Thursday, April 1, 2010

Why Ayad Alawi's lead is a sign in the right direction

While a majority of the American general public was watching as the Tea Partiers and 9/12ers were setting the nation ablaze over healthcare reform, few people realized that in Iraq, the nation we have been in for the past seven years, had a parliamentary election. Despite a few car bombings, this election was decisively less violent and chaotic than the previous election in 2006 where Nouri al-Malaki was elected prime Minister. In this election, al-Malaki appears to have met his match as prime minister when his State of Law Coalition party only won 89 seats in Parliament while Iraqi National Accord party won 91 seats.

At the helm of this party was none other than former Iraqi Prime Minister, Dr. Ayad Allawi, a neurologist who was educated in London at University during his years of exile. Prior to his travels to England, Allawi was a devout follower of the Iraq's Ba'ath party. However, he defected from the party upon the rise of Saddam Hussein as leader of the Ba'ath party. He would go on to form the Iraqi National Accord in 1990. When the US began to prop up a democratic government in 2005, Allawi was appointed as interim Prime Minister until the people of Iraq elected Ibrahim al-Jaafari to be prime minister.

Yet perhaps the fact that is most astonishing about Allawi is his decidedly more secular approach to governing. In a 2004 address to the US Congress, Allawi only mentioned Islam twice and invoked the name of Allah once. For Iraqis to vote en masse for someone as secular as Allawi is astonishing, considering that his secular pragmatism led many to believe he was a puppet of the US Government; only a pawn for us to carry out our will in Iraq.

However, Allawi's party won widespread support in both Shi'ite and Sunni voting blocs. In fact, Allawi's secularism is possibly a reason why he was appealing to some voters; he was able to deliver the notions that Shi'ites would have a pragmatic ally while Sunnis could possibly have some of their pull in government restored again after the decisive rejection of Sunnis in the Iraqi government. In a nation that has become rife with sectarian violence since the United States invaded in 2003, the idea of having someone who will work to give both Shi'ites and Sunnis an equal voice.

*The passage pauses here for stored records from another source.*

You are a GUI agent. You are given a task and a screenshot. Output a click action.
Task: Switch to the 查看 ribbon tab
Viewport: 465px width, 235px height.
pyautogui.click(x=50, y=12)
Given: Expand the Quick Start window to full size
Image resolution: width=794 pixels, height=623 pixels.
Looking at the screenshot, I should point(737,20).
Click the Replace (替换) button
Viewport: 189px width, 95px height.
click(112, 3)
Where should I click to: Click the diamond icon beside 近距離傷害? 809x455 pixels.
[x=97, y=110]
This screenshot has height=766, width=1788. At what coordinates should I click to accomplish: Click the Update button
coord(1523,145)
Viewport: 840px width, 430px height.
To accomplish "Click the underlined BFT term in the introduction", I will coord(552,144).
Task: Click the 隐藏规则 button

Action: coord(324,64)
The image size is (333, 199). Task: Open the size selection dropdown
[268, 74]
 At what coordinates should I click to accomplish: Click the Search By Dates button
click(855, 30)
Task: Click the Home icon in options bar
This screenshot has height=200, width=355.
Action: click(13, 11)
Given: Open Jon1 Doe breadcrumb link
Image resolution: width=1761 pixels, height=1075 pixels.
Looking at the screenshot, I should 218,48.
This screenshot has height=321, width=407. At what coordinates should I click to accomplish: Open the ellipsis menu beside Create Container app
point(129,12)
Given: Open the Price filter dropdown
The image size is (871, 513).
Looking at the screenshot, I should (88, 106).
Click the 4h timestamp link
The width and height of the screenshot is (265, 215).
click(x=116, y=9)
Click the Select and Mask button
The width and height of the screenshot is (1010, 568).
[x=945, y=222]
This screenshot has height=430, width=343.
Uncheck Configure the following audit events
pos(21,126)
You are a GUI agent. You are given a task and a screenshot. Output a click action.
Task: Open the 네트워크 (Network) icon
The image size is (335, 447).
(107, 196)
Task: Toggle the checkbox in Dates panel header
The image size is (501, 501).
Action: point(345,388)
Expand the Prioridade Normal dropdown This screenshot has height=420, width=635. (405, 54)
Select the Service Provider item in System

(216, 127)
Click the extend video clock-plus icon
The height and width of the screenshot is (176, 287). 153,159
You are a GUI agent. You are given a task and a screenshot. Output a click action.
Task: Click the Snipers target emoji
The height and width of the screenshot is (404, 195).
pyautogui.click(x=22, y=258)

All of these positives do not diminish his negatives though. Like Hussein before him, Allawi is not afraid to use brute force when he feels there may be an uprising. Case in point, in November 7, 2004, while serving as interim leader of Iraq, he ordered a military strike of the city of Fallujah, where it was believed terrorists were hiding out. Not to mention the fact that Allawi's long absence from Iraq and the fact he was born into an upperclass family is enough to make some Iraqis question his knowledge of their everyday concerns. Not to mention that he had spent many years as a member of the Ba'athist party.

On the other side of the coin, this small lead does not even ensure Allawi will be Prime Minister. However, for a country to decisively choose to elect a party led by a secular modernist who many are reticent about can be seen as a sign that the Iraqi people examined the parties running for public office and decided on their own valition what kind of leadership. This of course is the hallmark of democracy.